Media reports that universal health care will allow consumers to receive more qualified health care assistance on the cost-effective basis, as well as give an opportunity to the health care industry to provide the effective innovations with an aim of delivering better health care services to the patients and controlling costs by reforming health system and payment (Patrick, 2011). The regulators and authorities start to iron out the differences between the federal and state reforms. The research reports that in order to improve health care system the federal and state governments, health care providers, insurance companies and stakeholders have to work together. The legislation has to find out certain techniques and methods in order to realize this goal. Health care organizations and groups of providers must work together in order to achieve health care improvement at lower prices. Integrated care organizations must be created. Accuracy and transparency of costs, payments, quality measures, and clinical outcomes have to be provided in order to improve health care services to the public. Universal health care must ensure access to health care for all its residents.

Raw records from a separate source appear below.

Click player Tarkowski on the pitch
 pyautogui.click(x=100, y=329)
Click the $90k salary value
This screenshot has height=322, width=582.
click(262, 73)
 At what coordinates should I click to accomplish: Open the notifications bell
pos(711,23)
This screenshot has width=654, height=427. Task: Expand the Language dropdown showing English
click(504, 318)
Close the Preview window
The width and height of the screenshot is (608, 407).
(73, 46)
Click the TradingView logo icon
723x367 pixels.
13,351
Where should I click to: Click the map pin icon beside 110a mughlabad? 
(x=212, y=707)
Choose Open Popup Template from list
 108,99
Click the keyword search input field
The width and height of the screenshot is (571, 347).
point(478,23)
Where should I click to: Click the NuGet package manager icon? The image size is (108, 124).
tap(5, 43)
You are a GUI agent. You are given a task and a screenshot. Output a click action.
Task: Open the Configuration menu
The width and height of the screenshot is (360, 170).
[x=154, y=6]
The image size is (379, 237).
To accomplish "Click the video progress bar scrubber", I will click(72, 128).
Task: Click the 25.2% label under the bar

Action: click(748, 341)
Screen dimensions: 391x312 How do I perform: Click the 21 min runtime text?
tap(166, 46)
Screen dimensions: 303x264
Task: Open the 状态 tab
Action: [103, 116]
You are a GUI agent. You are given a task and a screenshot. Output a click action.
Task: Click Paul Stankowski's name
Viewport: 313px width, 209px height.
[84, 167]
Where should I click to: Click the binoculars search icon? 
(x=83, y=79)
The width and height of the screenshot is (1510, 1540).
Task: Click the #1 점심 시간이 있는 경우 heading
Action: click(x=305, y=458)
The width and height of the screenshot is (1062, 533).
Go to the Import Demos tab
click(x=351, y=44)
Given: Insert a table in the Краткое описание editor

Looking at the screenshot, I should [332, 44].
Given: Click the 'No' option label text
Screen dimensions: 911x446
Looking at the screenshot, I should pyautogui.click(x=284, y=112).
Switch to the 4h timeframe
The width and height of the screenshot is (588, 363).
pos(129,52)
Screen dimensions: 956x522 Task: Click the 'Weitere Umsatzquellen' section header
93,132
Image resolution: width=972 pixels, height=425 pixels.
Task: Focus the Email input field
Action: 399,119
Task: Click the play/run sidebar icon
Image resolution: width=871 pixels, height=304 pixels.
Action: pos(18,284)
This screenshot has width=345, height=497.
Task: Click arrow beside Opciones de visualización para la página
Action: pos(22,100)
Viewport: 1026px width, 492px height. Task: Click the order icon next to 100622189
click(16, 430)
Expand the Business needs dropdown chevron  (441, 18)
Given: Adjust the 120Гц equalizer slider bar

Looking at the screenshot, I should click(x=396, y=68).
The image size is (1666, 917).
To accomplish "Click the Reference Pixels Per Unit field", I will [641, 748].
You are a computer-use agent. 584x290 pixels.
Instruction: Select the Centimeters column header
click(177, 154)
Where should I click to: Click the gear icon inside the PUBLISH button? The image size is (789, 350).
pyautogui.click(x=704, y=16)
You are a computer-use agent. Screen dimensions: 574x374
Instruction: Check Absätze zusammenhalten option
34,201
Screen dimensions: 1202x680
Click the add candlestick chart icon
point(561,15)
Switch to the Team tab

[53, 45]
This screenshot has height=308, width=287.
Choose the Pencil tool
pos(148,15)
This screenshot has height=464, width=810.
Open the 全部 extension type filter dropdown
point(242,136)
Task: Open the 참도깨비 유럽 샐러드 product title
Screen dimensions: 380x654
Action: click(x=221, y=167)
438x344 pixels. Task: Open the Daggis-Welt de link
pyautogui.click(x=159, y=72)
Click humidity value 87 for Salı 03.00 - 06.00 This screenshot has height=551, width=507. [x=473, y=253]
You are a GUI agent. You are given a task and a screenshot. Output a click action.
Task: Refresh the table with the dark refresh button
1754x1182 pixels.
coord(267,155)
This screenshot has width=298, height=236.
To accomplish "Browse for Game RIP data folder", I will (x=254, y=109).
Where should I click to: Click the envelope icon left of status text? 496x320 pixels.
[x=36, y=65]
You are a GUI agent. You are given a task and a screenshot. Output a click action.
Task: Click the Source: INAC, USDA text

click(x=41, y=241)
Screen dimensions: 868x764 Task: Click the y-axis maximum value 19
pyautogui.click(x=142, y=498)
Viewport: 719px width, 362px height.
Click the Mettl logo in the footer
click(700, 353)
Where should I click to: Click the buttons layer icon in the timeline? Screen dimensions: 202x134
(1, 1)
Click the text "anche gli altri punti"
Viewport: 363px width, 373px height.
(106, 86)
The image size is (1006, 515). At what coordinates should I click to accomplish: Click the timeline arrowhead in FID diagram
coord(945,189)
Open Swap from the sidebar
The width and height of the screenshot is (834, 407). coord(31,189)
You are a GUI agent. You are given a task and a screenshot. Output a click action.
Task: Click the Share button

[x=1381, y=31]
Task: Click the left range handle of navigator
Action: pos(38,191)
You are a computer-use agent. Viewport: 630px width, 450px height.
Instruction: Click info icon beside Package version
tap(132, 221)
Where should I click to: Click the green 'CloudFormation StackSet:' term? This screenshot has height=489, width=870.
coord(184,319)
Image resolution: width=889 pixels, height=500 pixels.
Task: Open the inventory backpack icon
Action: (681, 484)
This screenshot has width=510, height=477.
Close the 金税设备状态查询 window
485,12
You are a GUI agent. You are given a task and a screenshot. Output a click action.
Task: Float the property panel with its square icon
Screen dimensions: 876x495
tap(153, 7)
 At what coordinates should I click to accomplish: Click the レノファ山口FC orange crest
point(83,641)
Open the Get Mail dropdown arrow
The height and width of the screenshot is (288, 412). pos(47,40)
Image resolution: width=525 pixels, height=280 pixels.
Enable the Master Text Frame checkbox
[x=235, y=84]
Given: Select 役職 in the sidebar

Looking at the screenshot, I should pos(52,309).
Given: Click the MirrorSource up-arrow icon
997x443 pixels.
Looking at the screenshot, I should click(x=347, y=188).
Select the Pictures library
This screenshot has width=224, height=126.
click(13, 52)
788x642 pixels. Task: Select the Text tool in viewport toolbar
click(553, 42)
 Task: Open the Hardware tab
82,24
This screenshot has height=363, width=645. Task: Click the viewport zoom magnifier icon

My own experience with health care expansion was rather negative, because I did not have a proper health care plan and had to pay for my medication. It is important, therefore, to improve health insurance system.
Conclusion
The improvement of payment methods is needed as well. It is also worth mentioning the importance of communication between the providers and patients (Long, 2008). The legislation must support payment reforms and help them to move forward. New programs and initiatives are the main features that may lead to success. Thus, health care providers must work together with the state authorities to develop the strategy, which will help to make transformation in the health insurance system and payment reforms.